Repeat, without alteration, the entries from the line containing "This screenshot has height=681, width=1000." through the line containing "This screenshot has height=637, width=825.".

** START OF Recorded data **

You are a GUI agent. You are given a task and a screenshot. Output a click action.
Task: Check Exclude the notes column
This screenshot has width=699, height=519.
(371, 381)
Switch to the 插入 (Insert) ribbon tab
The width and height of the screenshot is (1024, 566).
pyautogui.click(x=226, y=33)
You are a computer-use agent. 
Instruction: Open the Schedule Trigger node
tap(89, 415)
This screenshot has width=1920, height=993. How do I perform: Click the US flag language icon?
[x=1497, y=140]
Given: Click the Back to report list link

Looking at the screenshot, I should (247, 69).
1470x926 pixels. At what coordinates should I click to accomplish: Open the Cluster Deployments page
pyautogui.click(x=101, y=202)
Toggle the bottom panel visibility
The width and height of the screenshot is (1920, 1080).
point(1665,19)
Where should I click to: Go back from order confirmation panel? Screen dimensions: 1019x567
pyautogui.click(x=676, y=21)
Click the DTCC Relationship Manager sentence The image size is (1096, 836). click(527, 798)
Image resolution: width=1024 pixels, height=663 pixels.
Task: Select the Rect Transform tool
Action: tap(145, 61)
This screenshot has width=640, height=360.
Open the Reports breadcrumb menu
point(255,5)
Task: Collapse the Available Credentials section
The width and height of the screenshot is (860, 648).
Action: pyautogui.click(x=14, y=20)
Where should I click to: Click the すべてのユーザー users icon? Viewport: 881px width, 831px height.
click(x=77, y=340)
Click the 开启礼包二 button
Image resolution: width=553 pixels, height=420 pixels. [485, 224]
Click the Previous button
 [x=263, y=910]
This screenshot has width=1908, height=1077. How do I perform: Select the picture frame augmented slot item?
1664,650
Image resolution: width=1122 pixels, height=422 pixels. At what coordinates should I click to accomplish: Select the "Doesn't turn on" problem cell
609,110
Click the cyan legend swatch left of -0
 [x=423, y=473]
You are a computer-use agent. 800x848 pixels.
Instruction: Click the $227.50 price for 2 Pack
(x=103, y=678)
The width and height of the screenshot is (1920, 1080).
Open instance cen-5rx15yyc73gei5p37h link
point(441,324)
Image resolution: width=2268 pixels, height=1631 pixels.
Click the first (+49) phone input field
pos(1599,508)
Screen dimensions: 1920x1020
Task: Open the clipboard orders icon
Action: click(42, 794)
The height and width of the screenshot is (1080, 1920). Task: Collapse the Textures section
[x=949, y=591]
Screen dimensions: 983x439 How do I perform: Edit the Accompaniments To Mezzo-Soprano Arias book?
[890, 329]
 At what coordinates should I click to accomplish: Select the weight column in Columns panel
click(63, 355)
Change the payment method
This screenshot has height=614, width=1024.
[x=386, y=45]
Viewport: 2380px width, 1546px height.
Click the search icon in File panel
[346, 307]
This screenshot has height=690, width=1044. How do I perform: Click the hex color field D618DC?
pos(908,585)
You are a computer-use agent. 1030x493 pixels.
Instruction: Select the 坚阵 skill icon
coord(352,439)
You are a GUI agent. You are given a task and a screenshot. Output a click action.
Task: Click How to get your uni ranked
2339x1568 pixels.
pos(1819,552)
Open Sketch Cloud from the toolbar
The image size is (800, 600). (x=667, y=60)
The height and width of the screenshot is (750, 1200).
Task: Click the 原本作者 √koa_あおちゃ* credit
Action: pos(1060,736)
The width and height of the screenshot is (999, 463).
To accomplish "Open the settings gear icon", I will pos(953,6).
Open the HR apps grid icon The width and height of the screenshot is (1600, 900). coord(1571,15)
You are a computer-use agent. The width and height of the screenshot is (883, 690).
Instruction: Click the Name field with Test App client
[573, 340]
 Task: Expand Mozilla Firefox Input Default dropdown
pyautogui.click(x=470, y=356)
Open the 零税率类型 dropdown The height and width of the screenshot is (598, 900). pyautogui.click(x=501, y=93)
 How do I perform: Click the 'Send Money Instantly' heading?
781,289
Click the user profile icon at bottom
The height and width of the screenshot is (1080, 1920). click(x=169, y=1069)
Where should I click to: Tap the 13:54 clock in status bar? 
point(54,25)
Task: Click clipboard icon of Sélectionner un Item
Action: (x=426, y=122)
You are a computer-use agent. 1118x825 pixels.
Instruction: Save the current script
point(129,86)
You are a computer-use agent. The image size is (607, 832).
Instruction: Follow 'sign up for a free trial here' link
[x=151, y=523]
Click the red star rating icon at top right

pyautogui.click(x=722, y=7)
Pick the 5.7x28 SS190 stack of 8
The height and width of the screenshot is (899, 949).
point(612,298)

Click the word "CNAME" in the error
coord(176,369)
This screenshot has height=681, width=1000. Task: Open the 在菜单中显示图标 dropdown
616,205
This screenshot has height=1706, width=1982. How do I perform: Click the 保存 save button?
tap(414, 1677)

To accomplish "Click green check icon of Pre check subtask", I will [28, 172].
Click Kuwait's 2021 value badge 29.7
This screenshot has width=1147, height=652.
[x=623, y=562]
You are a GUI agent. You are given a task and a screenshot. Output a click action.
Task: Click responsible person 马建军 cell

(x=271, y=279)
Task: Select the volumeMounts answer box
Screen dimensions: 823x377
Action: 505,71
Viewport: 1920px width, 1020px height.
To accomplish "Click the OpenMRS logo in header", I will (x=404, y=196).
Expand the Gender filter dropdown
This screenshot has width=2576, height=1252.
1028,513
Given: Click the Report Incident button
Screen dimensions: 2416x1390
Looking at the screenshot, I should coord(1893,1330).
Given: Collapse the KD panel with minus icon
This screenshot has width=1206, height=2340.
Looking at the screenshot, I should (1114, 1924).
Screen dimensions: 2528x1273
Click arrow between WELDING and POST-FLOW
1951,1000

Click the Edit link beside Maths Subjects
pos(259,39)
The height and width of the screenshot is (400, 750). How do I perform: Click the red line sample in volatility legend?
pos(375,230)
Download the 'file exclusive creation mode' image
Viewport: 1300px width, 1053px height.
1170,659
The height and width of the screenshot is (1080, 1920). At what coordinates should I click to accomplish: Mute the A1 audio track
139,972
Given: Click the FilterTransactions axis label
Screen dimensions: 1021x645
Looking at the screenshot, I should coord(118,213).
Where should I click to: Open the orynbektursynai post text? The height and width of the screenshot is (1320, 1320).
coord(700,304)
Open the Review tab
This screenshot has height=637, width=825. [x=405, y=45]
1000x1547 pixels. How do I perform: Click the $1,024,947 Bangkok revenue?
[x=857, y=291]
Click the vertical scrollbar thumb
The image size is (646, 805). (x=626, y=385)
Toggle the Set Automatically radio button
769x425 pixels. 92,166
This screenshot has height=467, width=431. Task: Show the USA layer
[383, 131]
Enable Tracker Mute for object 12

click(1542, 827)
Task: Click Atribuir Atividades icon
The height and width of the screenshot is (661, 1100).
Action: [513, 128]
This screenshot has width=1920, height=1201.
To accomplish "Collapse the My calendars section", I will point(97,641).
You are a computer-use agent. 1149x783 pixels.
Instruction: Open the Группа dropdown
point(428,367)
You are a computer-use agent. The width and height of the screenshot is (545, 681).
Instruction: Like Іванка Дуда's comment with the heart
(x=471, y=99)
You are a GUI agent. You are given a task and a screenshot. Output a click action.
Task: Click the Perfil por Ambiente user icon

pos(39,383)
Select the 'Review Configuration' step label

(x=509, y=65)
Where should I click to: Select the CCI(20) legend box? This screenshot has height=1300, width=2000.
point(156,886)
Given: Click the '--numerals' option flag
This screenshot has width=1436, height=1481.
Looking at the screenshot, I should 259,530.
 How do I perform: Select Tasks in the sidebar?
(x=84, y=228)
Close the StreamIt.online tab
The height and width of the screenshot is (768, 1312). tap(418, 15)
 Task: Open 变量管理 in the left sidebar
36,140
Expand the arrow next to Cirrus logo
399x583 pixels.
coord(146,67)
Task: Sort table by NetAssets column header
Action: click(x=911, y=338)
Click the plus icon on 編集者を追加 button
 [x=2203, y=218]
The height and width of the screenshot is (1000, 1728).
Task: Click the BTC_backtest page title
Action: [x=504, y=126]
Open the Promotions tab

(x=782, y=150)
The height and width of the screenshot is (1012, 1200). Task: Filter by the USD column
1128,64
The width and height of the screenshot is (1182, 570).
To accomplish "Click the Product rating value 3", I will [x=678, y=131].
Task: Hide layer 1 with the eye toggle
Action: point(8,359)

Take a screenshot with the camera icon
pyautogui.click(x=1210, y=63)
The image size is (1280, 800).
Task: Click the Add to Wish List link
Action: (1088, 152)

** END OF Recorded data **

**Full solution:**
This screenshot has height=681, width=1000. Task: Open the 在菜单中显示图标 dropdown
616,205
This screenshot has height=1706, width=1982. How do I perform: Click the 保存 save button?
tap(414, 1677)

To accomplish "Click green check icon of Pre check subtask", I will [28, 172].
Click Kuwait's 2021 value badge 29.7
This screenshot has width=1147, height=652.
[x=623, y=562]
You are a GUI agent. You are given a task and a screenshot. Output a click action.
Task: Click responsible person 马建军 cell

(x=271, y=279)
Task: Select the volumeMounts answer box
Screen dimensions: 823x377
Action: 505,71
Viewport: 1920px width, 1020px height.
To accomplish "Click the OpenMRS logo in header", I will (x=404, y=196).
Expand the Gender filter dropdown
This screenshot has width=2576, height=1252.
1028,513
Given: Click the Report Incident button
Screen dimensions: 2416x1390
Looking at the screenshot, I should coord(1893,1330).
Given: Collapse the KD panel with minus icon
This screenshot has width=1206, height=2340.
Looking at the screenshot, I should (1114, 1924).
Screen dimensions: 2528x1273
Click arrow between WELDING and POST-FLOW
1951,1000

Click the Edit link beside Maths Subjects
pos(259,39)
The height and width of the screenshot is (400, 750). How do I perform: Click the red line sample in volatility legend?
pos(375,230)
Download the 'file exclusive creation mode' image
Viewport: 1300px width, 1053px height.
1170,659
The height and width of the screenshot is (1080, 1920). At what coordinates should I click to accomplish: Mute the A1 audio track
139,972
Given: Click the FilterTransactions axis label
Screen dimensions: 1021x645
Looking at the screenshot, I should coord(118,213).
Where should I click to: Open the orynbektursynai post text? The height and width of the screenshot is (1320, 1320).
coord(700,304)
Open the Review tab
This screenshot has height=637, width=825. [x=405, y=45]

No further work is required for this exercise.